TOKYO (AP) — The utility operating Japan's crippled nuclear power plant said Friday that it would work with the U.S. Department of Energy in the decommissioning of the site and in dealing with contaminated water problems.
Tokyo Electric Power Co. President Naomi Hirose said he made the agreement with U.S. Energy Secretary Ernest Moniz as they visited the Fukushima Dai-ichi nuclear plant Friday to inspect preparations to remove fuel rods from a reactor.
The plant has recently had a series of mishaps, including radioactive water leaks from storage tanks. The incidents, many of them caused by human error, have added to concerns about TEPCO's ability to safely close down the plant, which suffered multiple meltdowns after being hit by the March 2011 earthquake and tsunami.

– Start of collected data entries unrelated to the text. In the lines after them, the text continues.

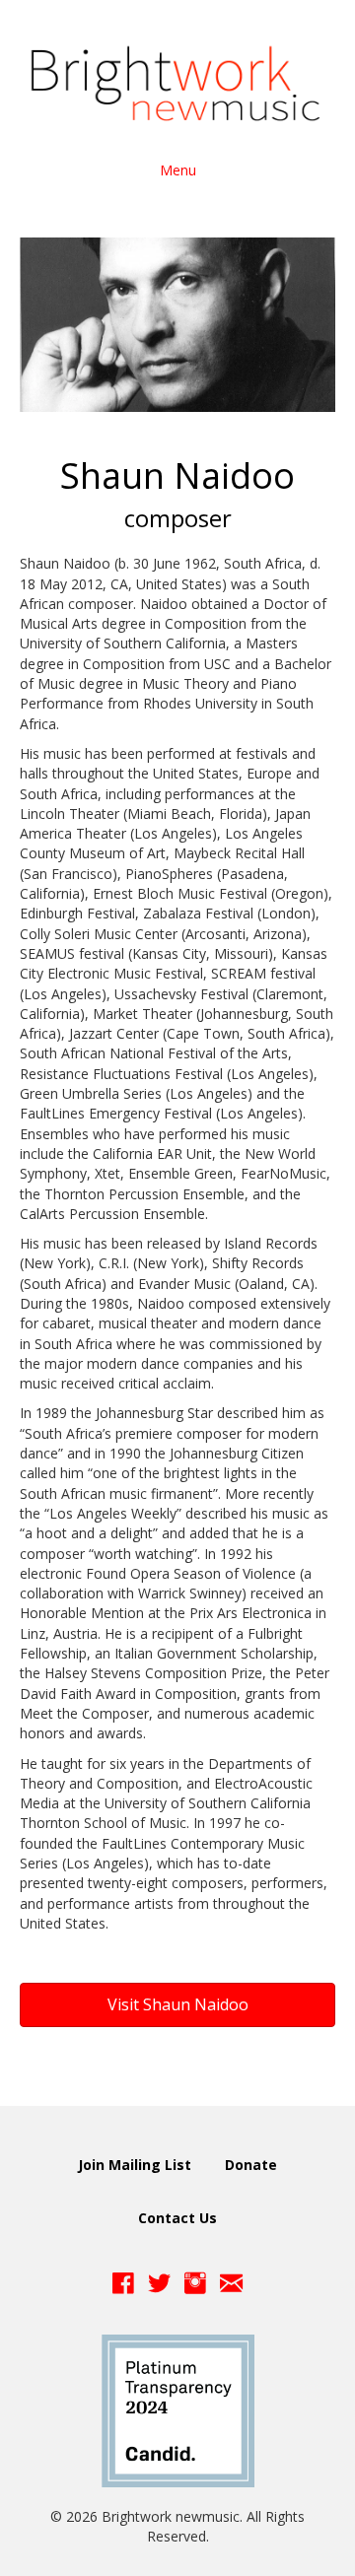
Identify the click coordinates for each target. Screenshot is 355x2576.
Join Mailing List (134, 2164)
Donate (251, 2164)
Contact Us (177, 2217)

The plant is currently making final preparations to remove fuel rods from an uncontained cooling pool at Unit 4 — one of four reactor buildings damaged in the crisis, and the one considered the highest risk. Removing the fuel rods from the cooling pool is the first major step in a decommissioning process at the plant that is expected to take decades.
The fuel removal at Unit 4 was approved by Japanese regulators on Wednesday and is to start by mid-November.
Moniz, escorted by Hirose, inspected the Unit 4 pool area, as well as contaminated water storage tanks, radioactive water treatment units and other facilities at the plant.
The reactor building was damaged by hydrogen explosions, and remains a source of international concern about a catastrophic open-air meltdown in case of a pool collapse, despite TEPCO's repeated reassurance that it has reinforced the pool and that the building can withstand another major quake.